Boy in Darkness
- First standalone edition
- Author: Mervyn Peake
- Illustrator: P. J. Lynch
- Language: English
- Genre: Horror
- Publisher: Eyre & Spottiswoode (collection, 1956) Wheaton, Exeter (standalone, 1976)
- Publication place: Great Britain
- Pages: 114
- ISBN: 0-340-68323-6
- OCLC: 59632014

= Boy in Darkness =

1956 novella by Mervyn Peake

Boy in Darkness is a novella by English writer Mervyn Peake. It was first published in 1956 by Eyre & Spottiswoode as part of the anthology Sometime, Never: Three Tales of Imagination (with other stories by William Golding and John Wyndham). A "corrupt" version of Boy in Darkness (a typist had misread Peake's handwriting in some places) was published both in an anthology, The Inner Landscape (published in 1969 by Allison & Busby, edited anonymously by Michael Moorcock), and separately in 1976 (by educational publisher Wheaton & Co.) with an introduction by Peake's widow, Maeve Gilmore.
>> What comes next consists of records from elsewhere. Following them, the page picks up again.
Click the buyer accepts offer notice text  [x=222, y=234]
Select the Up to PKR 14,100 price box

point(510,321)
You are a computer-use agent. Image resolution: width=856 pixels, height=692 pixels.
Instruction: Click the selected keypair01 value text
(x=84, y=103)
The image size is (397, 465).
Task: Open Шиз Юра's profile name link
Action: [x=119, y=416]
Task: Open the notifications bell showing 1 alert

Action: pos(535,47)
Referring to the corrupt text, she wrote that "although the Boy in Boy in Darkness is assuredly Titus Groan, [Peake] did not call him so by name"; however, adding the name Titus was one of the specific changes that Peake made between writing and publishing his novella. The correct text has recently become available again in an anthology entitled Boy in Darkness and Other Stories, with a foreword by Joanne Harris and a preface by Peake's son Sebastian, as well as Maeve Gilmore's uncorrected introduction from 1976.
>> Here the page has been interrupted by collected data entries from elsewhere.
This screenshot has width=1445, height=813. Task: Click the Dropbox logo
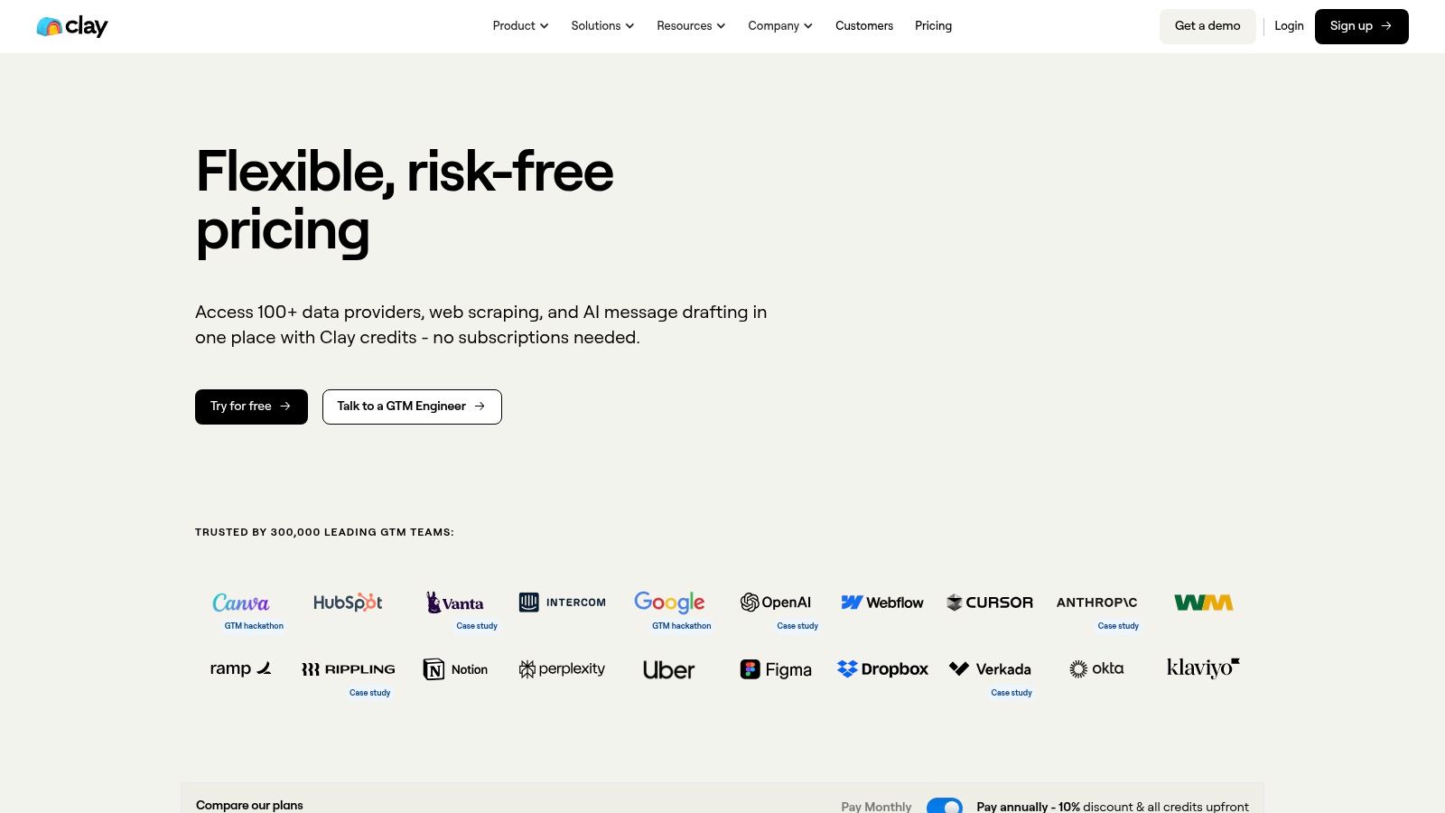882,669
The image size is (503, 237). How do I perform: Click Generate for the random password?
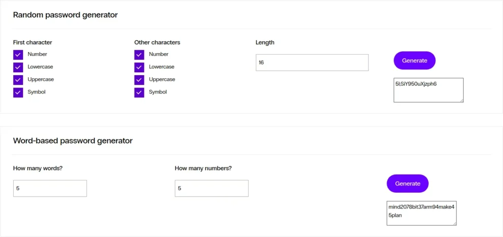click(415, 60)
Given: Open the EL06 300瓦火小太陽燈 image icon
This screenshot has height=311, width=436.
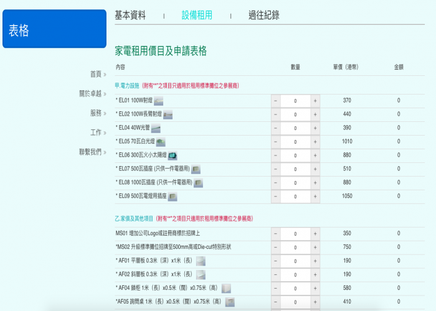Looking at the screenshot, I should pos(173,156).
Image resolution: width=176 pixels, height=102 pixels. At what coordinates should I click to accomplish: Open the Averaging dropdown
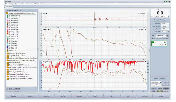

Upon publication of the work in 1956, a Glasgow Herald reviewer called it "completely hair-raising". Edwin Morgan referred to Boy in Darkness as a "very different" piece, "a nouvelle, a sinister epic incident, a reflection in miniature of Titus Groan and Gormenghast." The story is one of Mervyn Peake's last prose works. After this he wrote only Titus Alone (1959); by the time it was published, dementia had made writing almost impossible for him, although he continued to draw, intermittently, for several more years.

==Plot summary==

Boy in Darkness is an episode in the Gormenghast series when Titus Groan, referred to as "the Boy" in the story, is a young teenager – placing it during the period covered by the second novel in the series, Gormenghast. Yearning for freedom from his ceaseless duties as 77th Earl of Gormenghast, he escapes the ancient castle and encounters the nightmare world outside.

==Adaptations==
Boy in Darkness was made into a short film in 2000. Created by the BBC Drama Lab, it utilized computer generated imagery and was set in a virtual world. The film starred Jack Ryder (of EastEnders fame) as Titus, with Terry Jones (of Monty Python's Flying Circus) narrating.

Boy in Darkness was adapted for the stage by theatre company Curious Directive and performed at the 2009 Edinburgh Festival Fringe, at Zoo Venues. The Stage heralded it as a "Must See" saying the production was "Dark, haunting and uniquely inventive... Curious Directive’s adaptation of Mervyn Peake's story is nothing short of phenomenal".

Boy in Darkness was again adapted and performed for the stage by Gareth Murphy and produced by the Blue Elephant Theatre, London, in 2015 to great acclaim. It was a solo performance which The Stage described as "A physical theatre gem".